▶ [YOUR TASK]:
Transcribe the material verbatim, from the line containing "You are a GUI" through the line containing "[x=380, y=607]".

▶ [DATASET RECORDS]:
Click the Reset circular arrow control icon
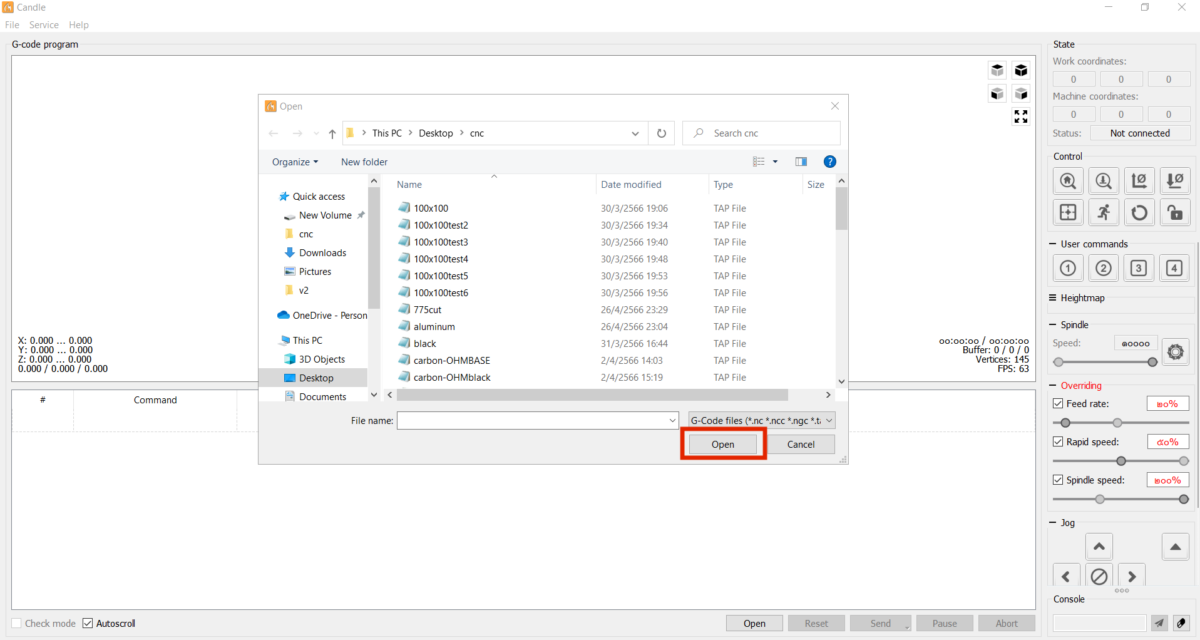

...

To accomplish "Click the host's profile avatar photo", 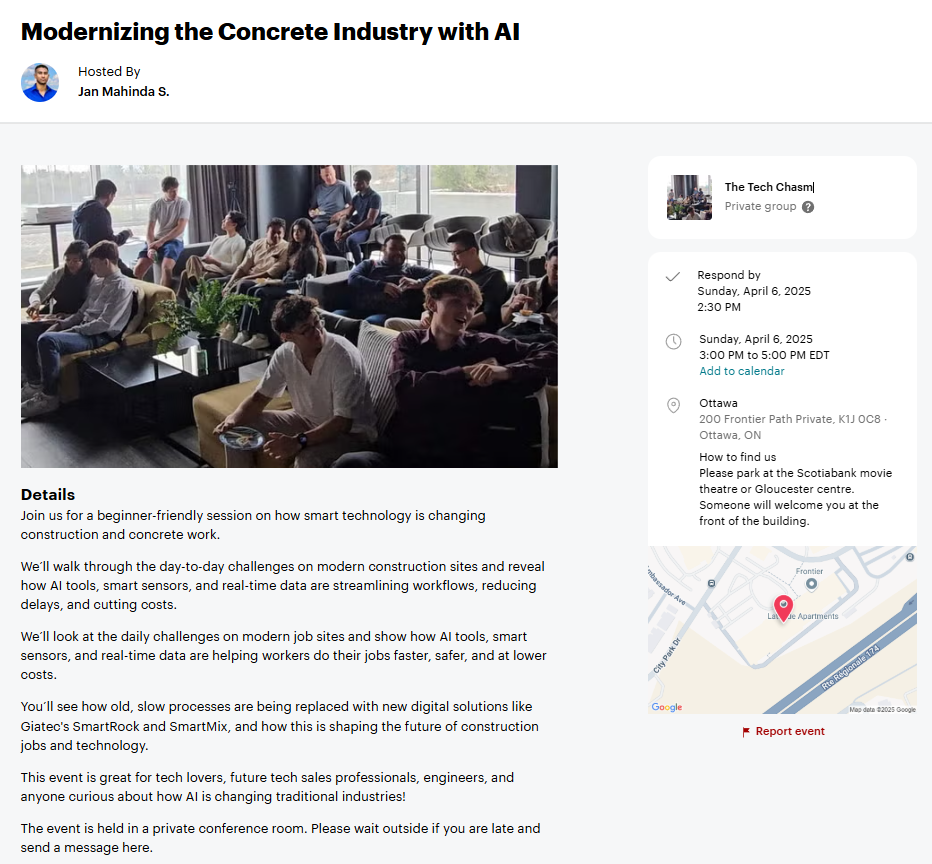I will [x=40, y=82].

...

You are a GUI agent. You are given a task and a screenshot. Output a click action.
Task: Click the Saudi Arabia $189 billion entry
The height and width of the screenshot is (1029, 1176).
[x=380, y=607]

▶ [CORRECT ANSWER]:
You are a GUI agent. You are given a task and a screenshot. Output a click action.
Task: Click the Saudi Arabia $189 billion entry
The height and width of the screenshot is (1029, 1176).
[x=380, y=607]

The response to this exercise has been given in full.